Treat the Catholic Church as divine only and
you will stumble over her scandals, her failures and her shortcomings. Treat her as human only and you will be
silenced by her miracles, her sanctity and her eternal resurrections.
Of course the Catholic Church is
human. She consists of fallible men, and
her humanity is not even safeguarded as was that of Christ against the
incursions of sin. Always, therefore,
there have been scandals, and always will be.

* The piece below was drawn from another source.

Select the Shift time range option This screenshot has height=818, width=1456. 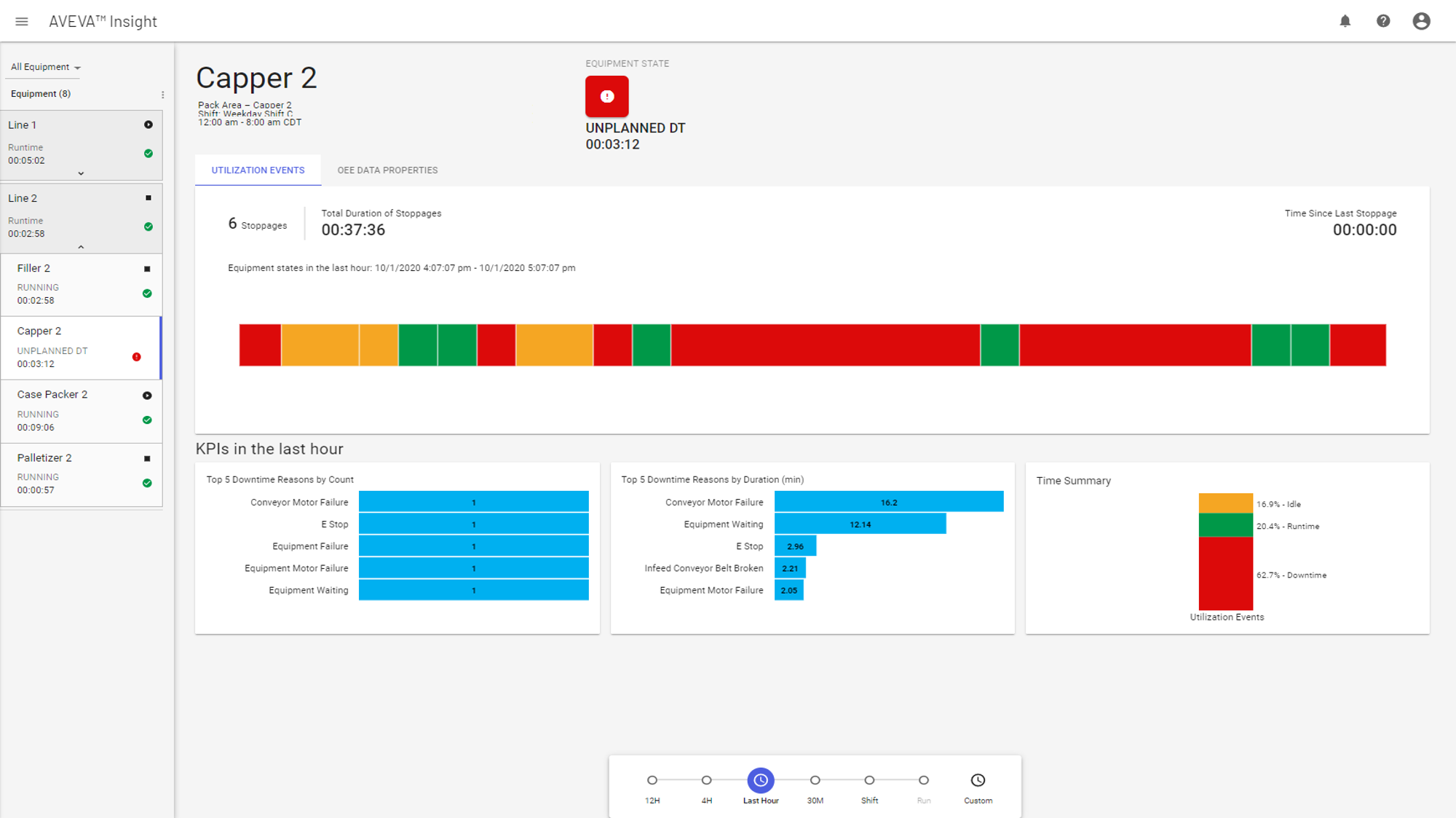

Popes may betray their trust in all human matters; priests their flocks;
laymen their faith. No man is
secure. And, again, since she is human
it is perfectly true that she has profited by human circumstances for the increase
of her power. Undoubtedly it was the existence of the Roman Empire, with it is road,
its rapid means of transit and its organization that made possible the swift propagation
of the Gospel in the first centuries.
Undoubtedly it was the empty throne of Caesar and the prestige of Rome
that developed the world’s acceptance of the authority of Peter’s Chair. Undoubtedly it was the divisions of Europe
that cemented the Church’s unity and led men to look at a Supreme Authority
that might compose their differences. There is scarcely an opening in human
affairs into which she has not plunged; hardly an opportunity she has
missed. Human Affairs, human sins, and
weaknesses as well as human virtues, have all contributed to her power. So grows a tree even in uncongenial
soil. The rocks that impede the roots
later became their support; the rich soil waiting for an occupant has been
drawn up into the life of the leaves; the very developed too its power of
resistance. Yet these things do not make
the tree.
For her humanity, though it is
the body in which her divinity dwells, does not create that divinity. Certainly human circumstances have developed
her, yet what but divine Providence ordered and developed those human
circumstances? What but that same power,
which indwells in the Church, dwelt without her too and caused her to take root
at that time and in that place which most favored her growth?
Monsignor Robert Hugh Benson – was a British convert to
Catholicism who is best known for his novels about the faith.